▶ _OBJETIVOS_
(1) Resume en dos oraciones el texto sobre la unión de estancias en arquitectura.
(2) Continúa el texto sobre la unión de estancias en arquitectura a partir de su última frase.

25 de enero de 2016

CUARTOS SUELTOS


La totalidad de la arquitectura universal se podría clasificar por el modo en que se produce la unión de sus estancias: sueltas, encadenadas o levemente unidas… Esas conexiones son siempre un motivo para que aparezcan curiosas y productivas mutaciones que dan lugar a su vez a nuevas variantes formales. El caso es que cuando la arquitectura tiene más de un cuarto, el simple pensamiento de esta costura puede dar lugar a una idea poderosa porque la unión de estancias requiere de un pegamento particular: puede ser, desde un espacio de transición, una puerta o una leve contigüidad lograda por habilidad en la colocación…
Sin embargo hay que subrayar que no se trata de un problema de estética.
Cada época parece gozar del favor de una familia de esas costuras. (Y ni que decir tiene, cada arquitecto). Cada unión habla de un sistema de relaciones entre las partes de la arquitectura que trasciende los problemas de mera composición, porque bajo él, hay un problema de relación de las personas que habitan esas formas. Así pues, no se trata de un problema de simple forma, sino de sociología.
Kahn acumulaba sus habitaciones como piezas de un dominó monumental y antiguo; Ghery ha empleado la separación de las estancias en cuanto a los usos asociados a ellas como una subversión de la forma libre; en ocasiones Sanaa ha dispersado cada habitación no sólo en planta sino hasta en la propia sección… Puede pensarse así en casi la totalidad de la arquitectura que uno imagine, (menos en Mies que, por simplificar, siempre se encarga de hacer arquitecturas de un sola estancia). Pienso en las habitaciones independientes pero contiguas de Palladio… Pienso que en tiempos de escasez cada estancia no se ha podido independizar de sus vecinas porque tal vez así la obra, sin más, se encarecía…
Tal vez por eso haya detrás de estos sistemas de coser habitaciones un problema no solo sociológico, sino de pura economía.
Tal vez hasta de política.

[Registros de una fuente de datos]

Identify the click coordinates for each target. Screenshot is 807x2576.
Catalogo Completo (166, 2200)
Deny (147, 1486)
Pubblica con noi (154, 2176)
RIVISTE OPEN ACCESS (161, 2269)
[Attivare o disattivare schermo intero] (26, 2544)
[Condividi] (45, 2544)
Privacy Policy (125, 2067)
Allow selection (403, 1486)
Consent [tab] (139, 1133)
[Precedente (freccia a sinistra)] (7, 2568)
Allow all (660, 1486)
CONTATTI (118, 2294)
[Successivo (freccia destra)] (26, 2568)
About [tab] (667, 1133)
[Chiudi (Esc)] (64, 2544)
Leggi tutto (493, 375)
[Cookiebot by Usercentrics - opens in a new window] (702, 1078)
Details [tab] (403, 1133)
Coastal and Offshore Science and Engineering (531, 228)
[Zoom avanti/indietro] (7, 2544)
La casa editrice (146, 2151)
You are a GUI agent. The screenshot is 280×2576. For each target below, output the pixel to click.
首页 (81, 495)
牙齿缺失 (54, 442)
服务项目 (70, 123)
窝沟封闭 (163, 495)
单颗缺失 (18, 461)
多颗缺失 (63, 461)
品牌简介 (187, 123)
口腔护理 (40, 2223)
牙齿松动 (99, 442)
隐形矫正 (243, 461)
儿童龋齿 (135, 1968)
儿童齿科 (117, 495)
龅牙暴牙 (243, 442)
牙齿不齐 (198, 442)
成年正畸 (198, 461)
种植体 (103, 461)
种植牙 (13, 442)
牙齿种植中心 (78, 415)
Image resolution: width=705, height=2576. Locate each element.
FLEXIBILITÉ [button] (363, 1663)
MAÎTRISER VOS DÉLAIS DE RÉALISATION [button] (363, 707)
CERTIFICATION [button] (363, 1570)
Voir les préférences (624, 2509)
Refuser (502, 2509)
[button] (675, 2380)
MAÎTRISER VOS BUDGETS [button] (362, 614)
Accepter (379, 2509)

▶ _TAREAS RESUELTAS_
(1) Toda la arquitectura podría clasificarse por el modo en que se unen sus estancias, y esa unión, que requiere un pegamento particular como un espacio de transición, una puerta o una leve contigüidad, no es un problema de estética sino de sociología, porque habla de la relación entre las personas que habitan esas formas. Cada época y cada arquitecto favorecen ciertas costuras, como muestran Kahn, Ghery, Sanaa o Palladio, y detrás de estos sistemas puede haber también un problema de economía y tal vez de política.

(2)
18 de enero de 2016

PUENTE DE CASAS


En la trayectoria de todo arquitecto hay un proyecto iluminador. Un proyecto que es capaz de alumbrar mucho del camino por recorrer, y que a lo largo de las numerosas zonas en sombra que debe atravesar toda profesión, sirve como una luz al final de un túnel. Localizar ese proyecto es trascendente para entender el trabajo de un arquitecto. En Mies van der Rohe puede hablarse de sus torres de vidrio o en Palladio de la villa Valmarana como proyectos de esa trascendencia vital… No es necesario que sea el primer encargo, tampoco importa que sea el de mayor tamaño. Simplemente debe cumplir con un extraño entretejido entre lo biográfico y lo profesional en cuanto a madurez, dificultades afrontadas y nivel de autoconsciencia. 
En el caso de Steven Holl ese proyecto tal vez sea un olvidado puente de casas…
Un puente de casas no era una idea nueva ni siquiera hace treinta y tantos años. El viejo puente de Londres, el Ponte Vecchio de Florencia eran inmediatos y conocidos antecedentes a este otro que proyectara para Nueva York, un Steven Holl recién licenciado con 32 años.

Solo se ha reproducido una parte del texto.